**Task objective**
Reproduce the following stored data line for line, with no changes.

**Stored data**
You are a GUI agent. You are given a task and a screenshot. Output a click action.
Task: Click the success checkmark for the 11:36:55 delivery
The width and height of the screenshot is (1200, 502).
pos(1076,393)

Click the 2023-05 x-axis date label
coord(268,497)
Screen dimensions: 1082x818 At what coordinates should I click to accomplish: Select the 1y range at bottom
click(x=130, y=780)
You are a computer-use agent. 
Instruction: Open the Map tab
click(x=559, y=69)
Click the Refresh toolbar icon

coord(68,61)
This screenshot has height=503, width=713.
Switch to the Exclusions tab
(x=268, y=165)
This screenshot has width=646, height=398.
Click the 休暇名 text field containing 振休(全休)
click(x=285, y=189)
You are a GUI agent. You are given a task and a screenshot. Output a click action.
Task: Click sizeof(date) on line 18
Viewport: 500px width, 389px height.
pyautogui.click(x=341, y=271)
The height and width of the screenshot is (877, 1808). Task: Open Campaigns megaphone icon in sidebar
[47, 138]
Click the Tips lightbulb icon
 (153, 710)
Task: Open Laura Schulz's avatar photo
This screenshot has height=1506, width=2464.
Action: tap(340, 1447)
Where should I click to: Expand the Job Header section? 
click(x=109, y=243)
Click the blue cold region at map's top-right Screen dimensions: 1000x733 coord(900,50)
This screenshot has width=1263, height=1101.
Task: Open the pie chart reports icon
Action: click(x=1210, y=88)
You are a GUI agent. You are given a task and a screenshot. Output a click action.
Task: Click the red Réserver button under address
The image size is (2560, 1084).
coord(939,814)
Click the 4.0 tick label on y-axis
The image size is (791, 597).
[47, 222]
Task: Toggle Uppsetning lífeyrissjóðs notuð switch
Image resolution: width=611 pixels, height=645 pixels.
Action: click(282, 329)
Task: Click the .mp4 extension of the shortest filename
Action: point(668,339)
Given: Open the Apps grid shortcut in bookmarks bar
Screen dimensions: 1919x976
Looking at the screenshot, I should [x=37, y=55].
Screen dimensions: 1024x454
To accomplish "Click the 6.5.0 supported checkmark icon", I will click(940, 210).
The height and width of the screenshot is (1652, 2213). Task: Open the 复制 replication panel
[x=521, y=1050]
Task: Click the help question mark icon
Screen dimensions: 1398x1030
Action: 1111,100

**Result**
You are a GUI agent. You are given a task and a screenshot. Output a click action.
Task: Click the success checkmark for the 11:36:55 delivery
The width and height of the screenshot is (1200, 502).
pos(1076,393)

Click the 2023-05 x-axis date label
coord(268,497)
Screen dimensions: 1082x818 At what coordinates should I click to accomplish: Select the 1y range at bottom
click(x=130, y=780)
You are a computer-use agent. 
Instruction: Open the Map tab
click(x=559, y=69)
Click the Refresh toolbar icon

coord(68,61)
This screenshot has height=503, width=713.
Switch to the Exclusions tab
(x=268, y=165)
This screenshot has width=646, height=398.
Click the 休暇名 text field containing 振休(全休)
click(x=285, y=189)
You are a GUI agent. You are given a task and a screenshot. Output a click action.
Task: Click sizeof(date) on line 18
Viewport: 500px width, 389px height.
pyautogui.click(x=341, y=271)
The height and width of the screenshot is (877, 1808). Task: Open Campaigns megaphone icon in sidebar
[47, 138]
Click the Tips lightbulb icon
 (153, 710)
Task: Open Laura Schulz's avatar photo
This screenshot has height=1506, width=2464.
Action: tap(340, 1447)
Where should I click to: Expand the Job Header section? 
click(x=109, y=243)
Click the blue cold region at map's top-right Screen dimensions: 1000x733 coord(900,50)
This screenshot has width=1263, height=1101.
Task: Open the pie chart reports icon
Action: click(x=1210, y=88)
You are a GUI agent. You are given a task and a screenshot. Output a click action.
Task: Click the red Réserver button under address
The image size is (2560, 1084).
coord(939,814)
Click the 4.0 tick label on y-axis
The image size is (791, 597).
[47, 222]
Task: Toggle Uppsetning lífeyrissjóðs notuð switch
Image resolution: width=611 pixels, height=645 pixels.
Action: click(282, 329)
Task: Click the .mp4 extension of the shortest filename
Action: point(668,339)
Given: Open the Apps grid shortcut in bookmarks bar
Screen dimensions: 1919x976
Looking at the screenshot, I should [x=37, y=55].
Screen dimensions: 1024x454
To accomplish "Click the 6.5.0 supported checkmark icon", I will click(940, 210).
The height and width of the screenshot is (1652, 2213). Task: Open the 复制 replication panel
[x=521, y=1050]
Task: Click the help question mark icon
Screen dimensions: 1398x1030
Action: 1111,100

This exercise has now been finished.